> _TASK OBJECTIVE_
Reply with one number: the count of lines in the records below that hold "right".

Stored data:
::::
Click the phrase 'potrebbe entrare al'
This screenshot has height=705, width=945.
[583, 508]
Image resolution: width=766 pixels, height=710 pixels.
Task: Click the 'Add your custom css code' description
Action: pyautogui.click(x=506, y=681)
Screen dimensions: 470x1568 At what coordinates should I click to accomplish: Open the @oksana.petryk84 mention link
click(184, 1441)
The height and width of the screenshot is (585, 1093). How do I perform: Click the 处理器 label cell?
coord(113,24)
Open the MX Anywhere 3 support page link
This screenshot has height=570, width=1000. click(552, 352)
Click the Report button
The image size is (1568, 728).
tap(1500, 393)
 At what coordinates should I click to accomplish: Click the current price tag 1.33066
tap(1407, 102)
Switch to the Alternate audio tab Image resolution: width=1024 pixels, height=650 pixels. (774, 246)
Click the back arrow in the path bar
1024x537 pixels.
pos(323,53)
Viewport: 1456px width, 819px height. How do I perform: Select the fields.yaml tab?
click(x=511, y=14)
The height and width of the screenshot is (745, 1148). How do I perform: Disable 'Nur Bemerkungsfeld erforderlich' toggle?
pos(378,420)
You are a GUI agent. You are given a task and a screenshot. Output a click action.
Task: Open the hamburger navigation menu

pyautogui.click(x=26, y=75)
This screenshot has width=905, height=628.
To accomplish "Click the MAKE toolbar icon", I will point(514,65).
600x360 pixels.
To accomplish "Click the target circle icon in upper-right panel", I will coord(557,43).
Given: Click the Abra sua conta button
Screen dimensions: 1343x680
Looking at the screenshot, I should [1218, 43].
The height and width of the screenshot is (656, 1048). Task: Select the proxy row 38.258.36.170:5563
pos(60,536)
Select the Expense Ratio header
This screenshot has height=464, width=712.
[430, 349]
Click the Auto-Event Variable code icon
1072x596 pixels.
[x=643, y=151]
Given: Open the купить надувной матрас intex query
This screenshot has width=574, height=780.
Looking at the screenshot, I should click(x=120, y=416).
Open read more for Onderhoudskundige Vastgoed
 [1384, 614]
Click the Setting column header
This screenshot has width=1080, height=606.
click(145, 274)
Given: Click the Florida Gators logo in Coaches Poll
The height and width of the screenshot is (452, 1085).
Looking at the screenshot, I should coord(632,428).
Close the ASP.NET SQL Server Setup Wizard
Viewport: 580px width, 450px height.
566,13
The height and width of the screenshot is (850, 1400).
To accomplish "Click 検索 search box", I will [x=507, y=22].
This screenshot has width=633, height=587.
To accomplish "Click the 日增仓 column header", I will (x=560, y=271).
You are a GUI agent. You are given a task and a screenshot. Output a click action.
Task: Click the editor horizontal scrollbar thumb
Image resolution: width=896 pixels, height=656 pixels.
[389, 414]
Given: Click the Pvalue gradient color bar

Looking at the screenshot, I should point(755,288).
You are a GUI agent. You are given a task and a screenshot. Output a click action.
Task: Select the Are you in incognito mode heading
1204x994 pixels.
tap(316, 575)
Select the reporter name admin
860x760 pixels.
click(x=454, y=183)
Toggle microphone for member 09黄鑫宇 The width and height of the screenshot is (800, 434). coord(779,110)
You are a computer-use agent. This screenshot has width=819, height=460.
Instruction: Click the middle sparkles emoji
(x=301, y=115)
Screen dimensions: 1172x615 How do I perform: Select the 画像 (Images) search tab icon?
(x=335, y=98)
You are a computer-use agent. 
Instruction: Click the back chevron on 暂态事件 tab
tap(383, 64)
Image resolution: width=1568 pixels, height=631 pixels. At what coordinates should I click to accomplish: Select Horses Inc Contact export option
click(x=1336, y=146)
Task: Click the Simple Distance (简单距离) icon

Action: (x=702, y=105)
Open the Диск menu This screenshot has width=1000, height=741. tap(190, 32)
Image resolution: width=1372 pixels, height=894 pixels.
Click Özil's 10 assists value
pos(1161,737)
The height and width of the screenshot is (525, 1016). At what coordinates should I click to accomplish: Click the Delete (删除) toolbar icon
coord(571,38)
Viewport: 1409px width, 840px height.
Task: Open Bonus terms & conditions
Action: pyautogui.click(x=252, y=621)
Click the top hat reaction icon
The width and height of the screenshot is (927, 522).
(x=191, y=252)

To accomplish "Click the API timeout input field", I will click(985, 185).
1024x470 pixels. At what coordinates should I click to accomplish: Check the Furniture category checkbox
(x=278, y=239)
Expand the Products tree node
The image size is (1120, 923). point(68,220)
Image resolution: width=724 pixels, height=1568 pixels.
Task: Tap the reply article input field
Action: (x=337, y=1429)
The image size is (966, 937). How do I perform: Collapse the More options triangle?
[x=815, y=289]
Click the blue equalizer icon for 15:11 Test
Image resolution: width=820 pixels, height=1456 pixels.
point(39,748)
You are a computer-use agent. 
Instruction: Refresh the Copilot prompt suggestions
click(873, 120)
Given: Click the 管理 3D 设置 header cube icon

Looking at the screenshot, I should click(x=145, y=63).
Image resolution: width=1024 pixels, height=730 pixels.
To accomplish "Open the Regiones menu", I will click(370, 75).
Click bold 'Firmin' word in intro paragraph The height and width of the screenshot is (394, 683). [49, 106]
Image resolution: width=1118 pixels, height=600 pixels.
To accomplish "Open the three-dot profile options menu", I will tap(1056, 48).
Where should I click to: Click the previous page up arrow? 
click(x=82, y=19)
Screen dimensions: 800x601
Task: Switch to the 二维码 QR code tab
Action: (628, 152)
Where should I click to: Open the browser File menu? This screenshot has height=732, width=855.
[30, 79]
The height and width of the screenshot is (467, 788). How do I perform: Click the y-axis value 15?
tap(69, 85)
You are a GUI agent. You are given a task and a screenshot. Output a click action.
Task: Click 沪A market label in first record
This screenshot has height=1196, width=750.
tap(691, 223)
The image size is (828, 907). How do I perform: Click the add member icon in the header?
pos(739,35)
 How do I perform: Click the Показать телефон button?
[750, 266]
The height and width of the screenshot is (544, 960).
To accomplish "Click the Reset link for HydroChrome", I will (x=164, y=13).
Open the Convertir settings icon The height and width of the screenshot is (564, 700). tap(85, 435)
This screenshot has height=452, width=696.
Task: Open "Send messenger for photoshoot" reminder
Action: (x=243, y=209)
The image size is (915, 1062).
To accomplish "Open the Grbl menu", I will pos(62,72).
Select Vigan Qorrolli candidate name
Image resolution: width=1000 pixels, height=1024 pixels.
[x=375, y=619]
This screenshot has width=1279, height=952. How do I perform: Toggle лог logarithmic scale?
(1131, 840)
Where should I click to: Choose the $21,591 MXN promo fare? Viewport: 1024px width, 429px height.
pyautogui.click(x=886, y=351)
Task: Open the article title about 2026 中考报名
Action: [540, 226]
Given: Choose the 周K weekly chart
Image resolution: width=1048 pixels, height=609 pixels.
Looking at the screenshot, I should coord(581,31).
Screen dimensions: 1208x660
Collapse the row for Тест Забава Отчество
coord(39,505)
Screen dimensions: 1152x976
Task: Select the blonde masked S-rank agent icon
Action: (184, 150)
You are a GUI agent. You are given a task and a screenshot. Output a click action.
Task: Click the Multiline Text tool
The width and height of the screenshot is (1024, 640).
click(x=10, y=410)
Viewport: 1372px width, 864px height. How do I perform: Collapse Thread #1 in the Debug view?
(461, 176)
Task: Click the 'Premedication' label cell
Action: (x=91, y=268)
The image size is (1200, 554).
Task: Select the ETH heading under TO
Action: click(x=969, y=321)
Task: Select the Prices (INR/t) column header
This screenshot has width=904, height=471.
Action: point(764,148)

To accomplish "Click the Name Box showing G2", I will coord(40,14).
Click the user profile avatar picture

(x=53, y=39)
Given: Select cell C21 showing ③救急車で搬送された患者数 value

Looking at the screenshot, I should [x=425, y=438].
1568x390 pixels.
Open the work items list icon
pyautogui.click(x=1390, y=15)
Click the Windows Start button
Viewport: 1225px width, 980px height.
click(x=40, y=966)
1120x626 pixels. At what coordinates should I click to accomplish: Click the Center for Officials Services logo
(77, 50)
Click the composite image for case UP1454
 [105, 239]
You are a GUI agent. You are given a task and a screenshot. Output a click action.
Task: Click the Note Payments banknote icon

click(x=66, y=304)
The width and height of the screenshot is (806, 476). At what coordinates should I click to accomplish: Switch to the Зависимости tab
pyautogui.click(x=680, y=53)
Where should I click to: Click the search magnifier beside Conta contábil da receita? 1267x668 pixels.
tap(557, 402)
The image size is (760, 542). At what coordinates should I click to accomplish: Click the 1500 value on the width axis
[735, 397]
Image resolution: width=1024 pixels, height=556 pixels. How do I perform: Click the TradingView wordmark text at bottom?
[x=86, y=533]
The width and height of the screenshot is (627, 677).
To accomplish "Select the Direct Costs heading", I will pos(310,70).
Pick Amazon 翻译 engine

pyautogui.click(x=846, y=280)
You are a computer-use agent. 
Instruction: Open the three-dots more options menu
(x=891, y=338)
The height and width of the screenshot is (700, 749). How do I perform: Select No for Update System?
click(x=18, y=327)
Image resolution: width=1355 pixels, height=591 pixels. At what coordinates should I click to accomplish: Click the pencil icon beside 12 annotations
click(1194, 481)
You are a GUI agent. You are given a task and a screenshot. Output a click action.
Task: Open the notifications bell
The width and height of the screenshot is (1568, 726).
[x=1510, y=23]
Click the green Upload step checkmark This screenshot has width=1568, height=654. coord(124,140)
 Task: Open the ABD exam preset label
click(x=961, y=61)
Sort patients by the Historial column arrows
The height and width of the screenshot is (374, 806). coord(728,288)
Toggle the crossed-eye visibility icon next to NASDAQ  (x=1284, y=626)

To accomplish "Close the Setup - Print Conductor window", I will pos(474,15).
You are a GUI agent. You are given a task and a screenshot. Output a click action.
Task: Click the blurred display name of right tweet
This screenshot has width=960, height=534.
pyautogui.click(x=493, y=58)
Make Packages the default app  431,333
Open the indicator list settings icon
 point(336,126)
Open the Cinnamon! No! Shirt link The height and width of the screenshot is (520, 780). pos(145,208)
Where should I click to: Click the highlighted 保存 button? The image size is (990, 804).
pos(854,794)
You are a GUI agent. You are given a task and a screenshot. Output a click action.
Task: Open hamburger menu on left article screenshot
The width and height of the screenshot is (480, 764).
::::
> _TASK RESULT_
2